I was wondering if anyone could help with understanding the geometric conservation law for moving domains. I came across Link1, and have tried to understood the paper by Farhat et al Link2.
So far my understanding is that the two things to consider are 1) the time step to which the cell areas using for integration of flux terms correspond to; 2) the time step at which the mesh velocity ( $\dot{x}$ ) is being evaluated. Finally, the ALE equations must also be satisfied for a uniform flow case.

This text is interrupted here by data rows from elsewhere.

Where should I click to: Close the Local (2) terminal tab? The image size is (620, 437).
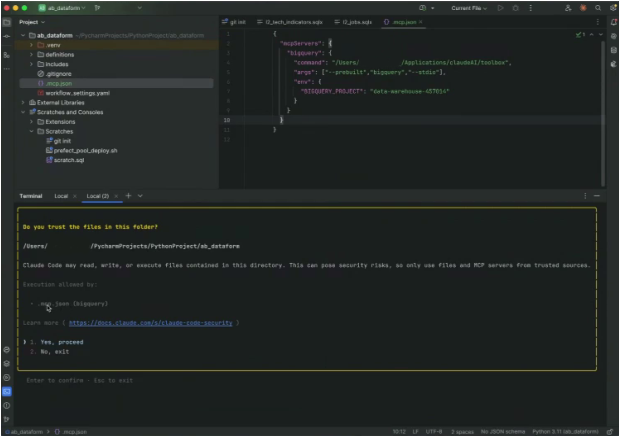pos(117,196)
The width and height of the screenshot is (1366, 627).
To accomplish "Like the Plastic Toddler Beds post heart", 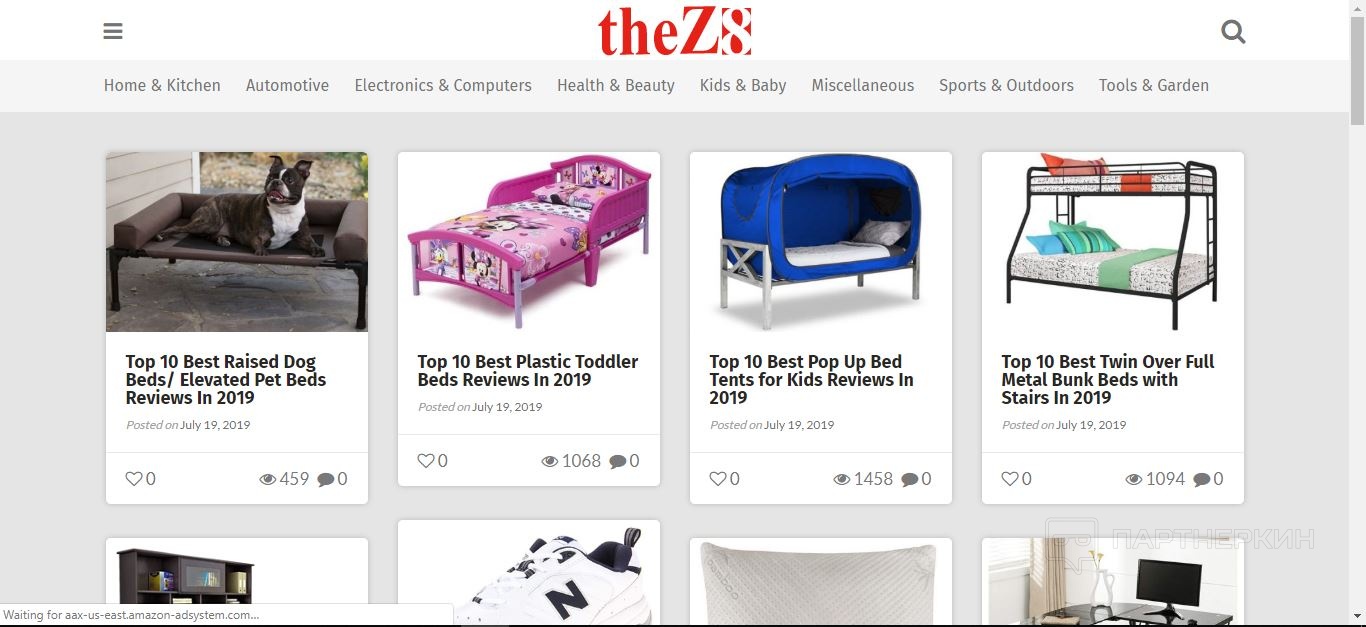I will 426,461.
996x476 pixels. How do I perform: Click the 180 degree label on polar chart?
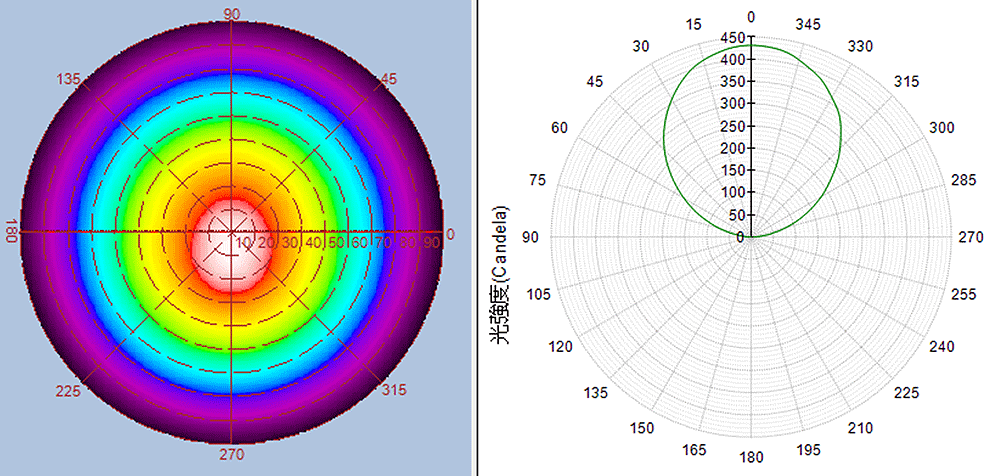[751, 458]
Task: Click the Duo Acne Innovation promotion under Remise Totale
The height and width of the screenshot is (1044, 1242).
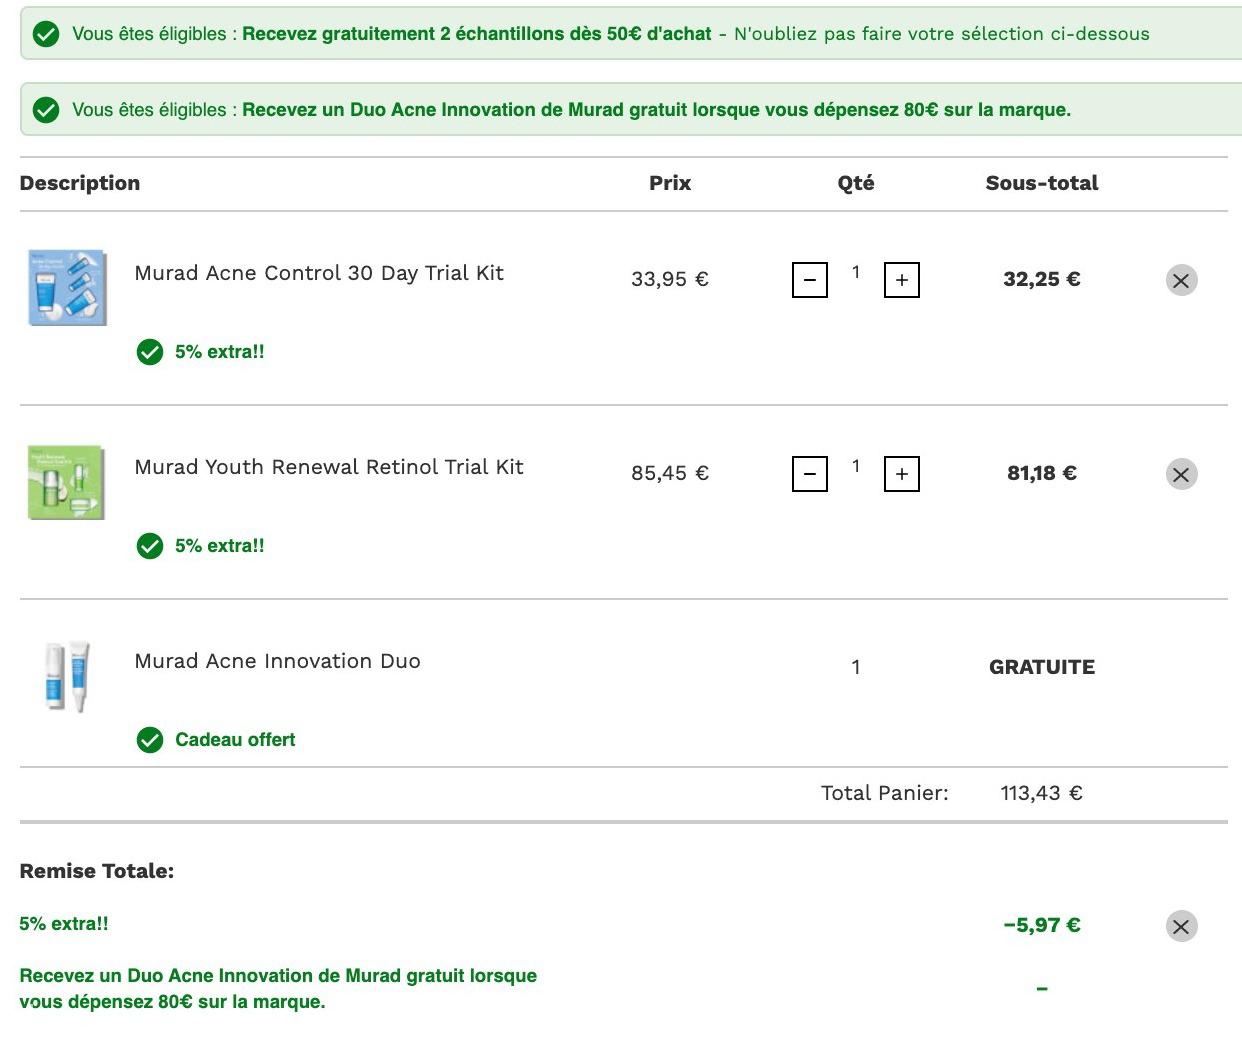Action: point(278,989)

The paper states a GCL law as:
$$A_{i}x^{n+1}-A_{i}x^{n}=\int_{t^{n}}^{t^{n+1}}\int_{\partial C_{i}(x)}\dot{x}\overrightarrow{n}d\sigma dt$$
where $A$ refers to the area of cells, $C$ refers to the cell areas swept by the fluxes, t is time, x is the spatial coordinate at the current configuration, and I think $\sigma$ refers to the surface area of integration corresponding $C$.

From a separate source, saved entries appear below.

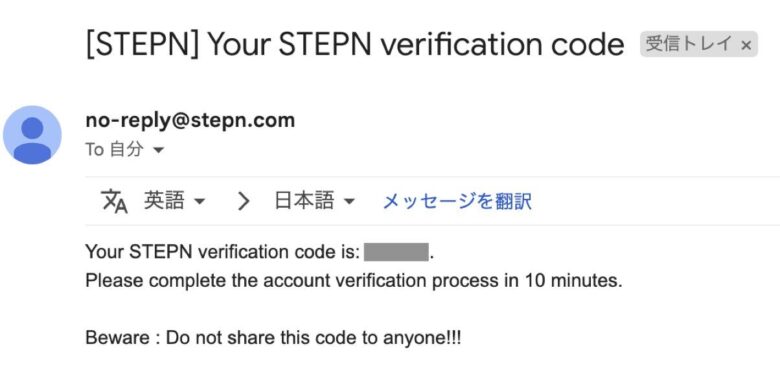
Task: Click the grayed-out redacted verification code
Action: click(x=396, y=252)
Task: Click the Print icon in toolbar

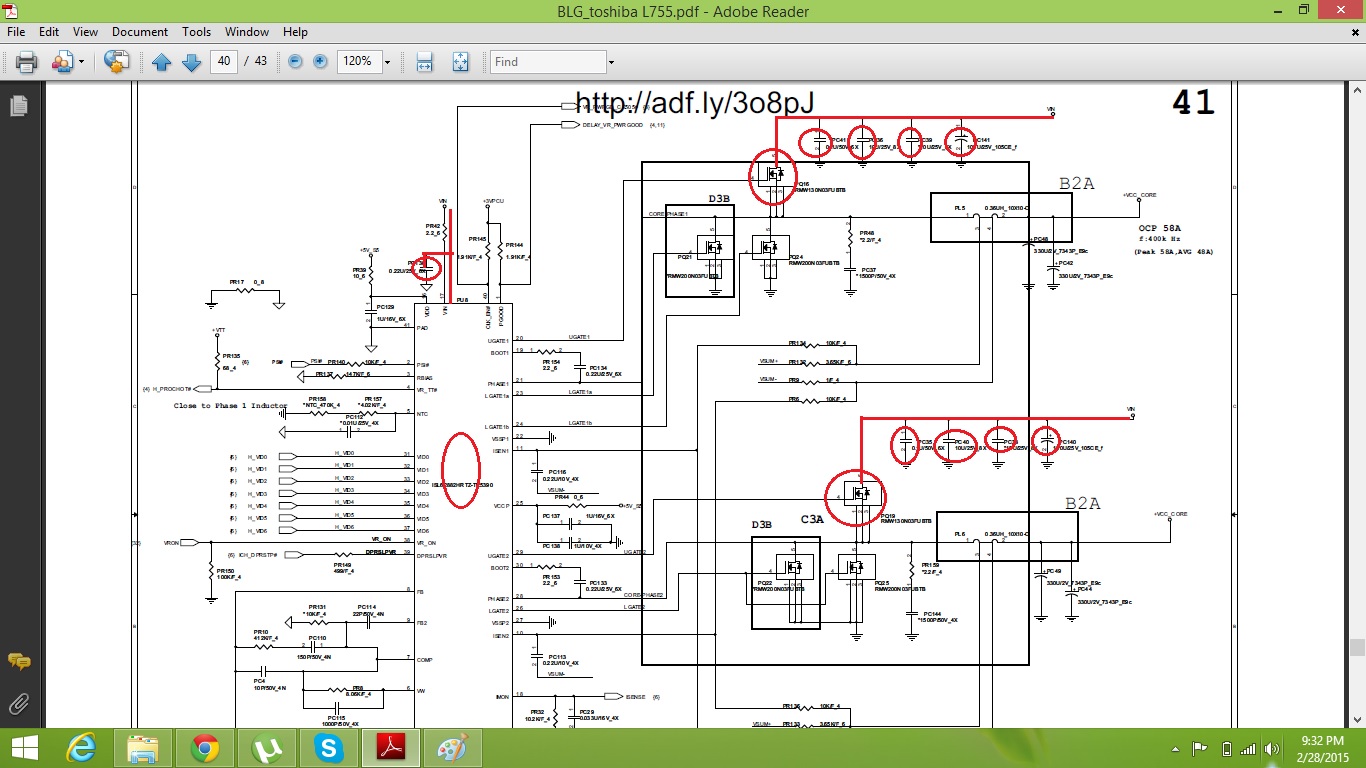Action: (x=27, y=62)
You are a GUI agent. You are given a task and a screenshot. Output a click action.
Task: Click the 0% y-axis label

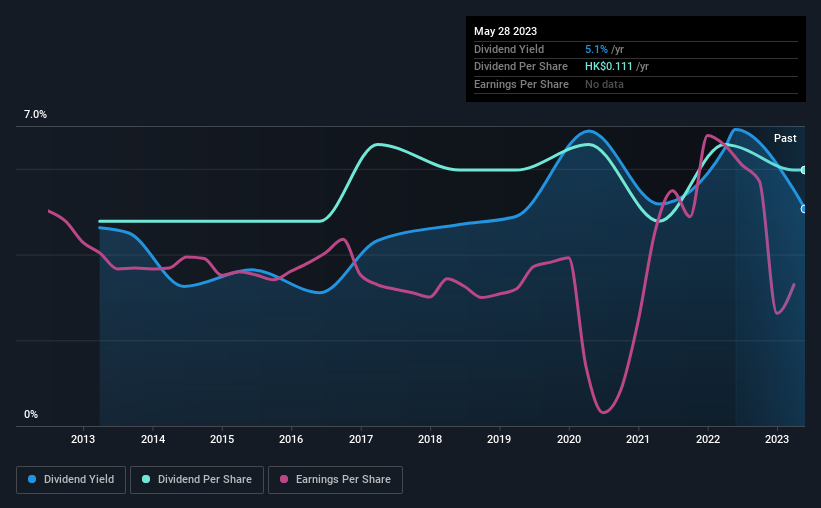click(31, 414)
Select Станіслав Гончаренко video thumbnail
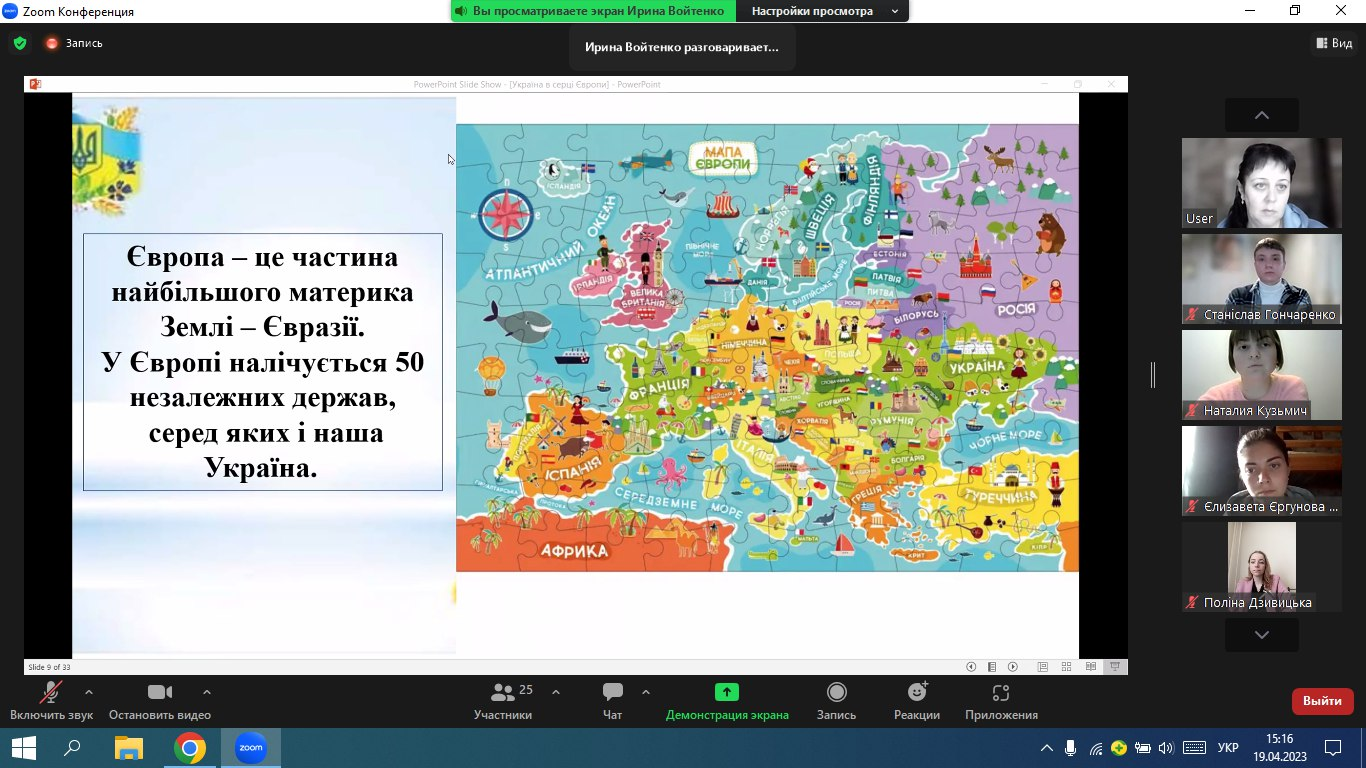Screen dimensions: 1366x768 tap(1261, 278)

I have a few questions that I would really appreciate some help with:
1) what is $C$ in 1D. Is C referring to the length of the cells or the area, which is set to 1 in 1D.
2) in the paper (just before equation 16), for a uniform flow, it sets the variables being solved for at different time steps equal to each other. Is that not the definition of steady flow?

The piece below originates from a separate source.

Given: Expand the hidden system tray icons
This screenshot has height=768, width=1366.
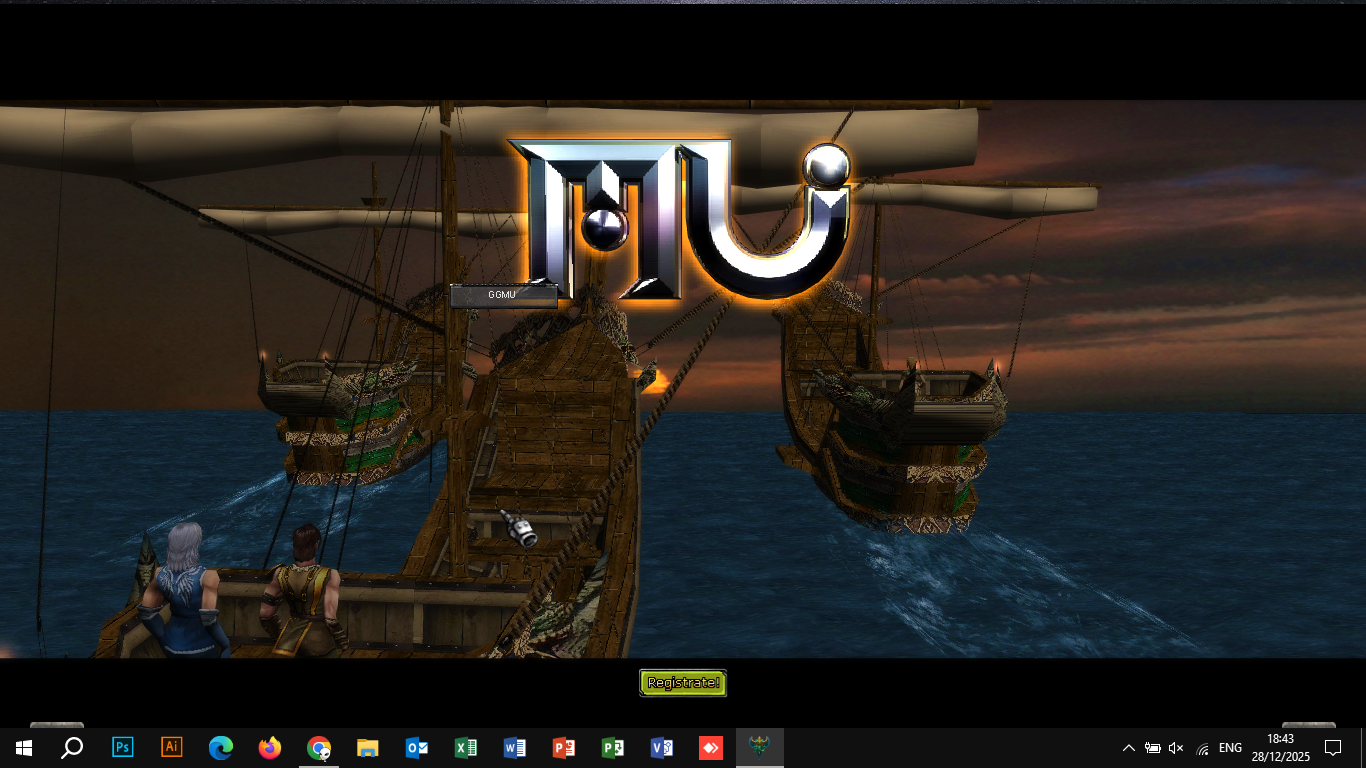Looking at the screenshot, I should pos(1129,748).
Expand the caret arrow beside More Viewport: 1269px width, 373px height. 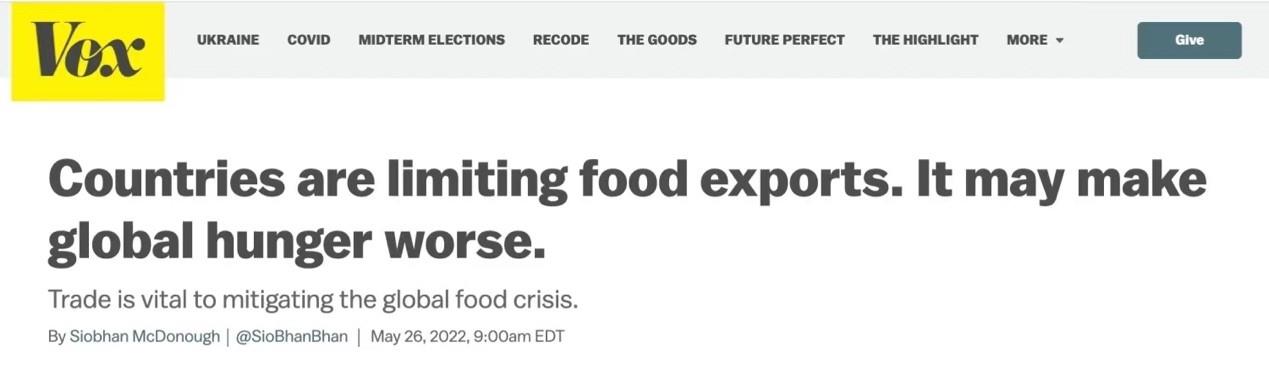[1059, 41]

3) Finally, is there a way to determine whether a set of numerical results in 1D, obey GCL or not, without actually going through the equations. For instance, my understanding is that the results should stay independent of the moving domains, so if I compared the results obtained using $\dot{x}$ =0 and $\dot{x} \neq 0$ and showed that they were not the same?
If there are any simpler papers or examples on GCL, please let me know.
Thank you in advance.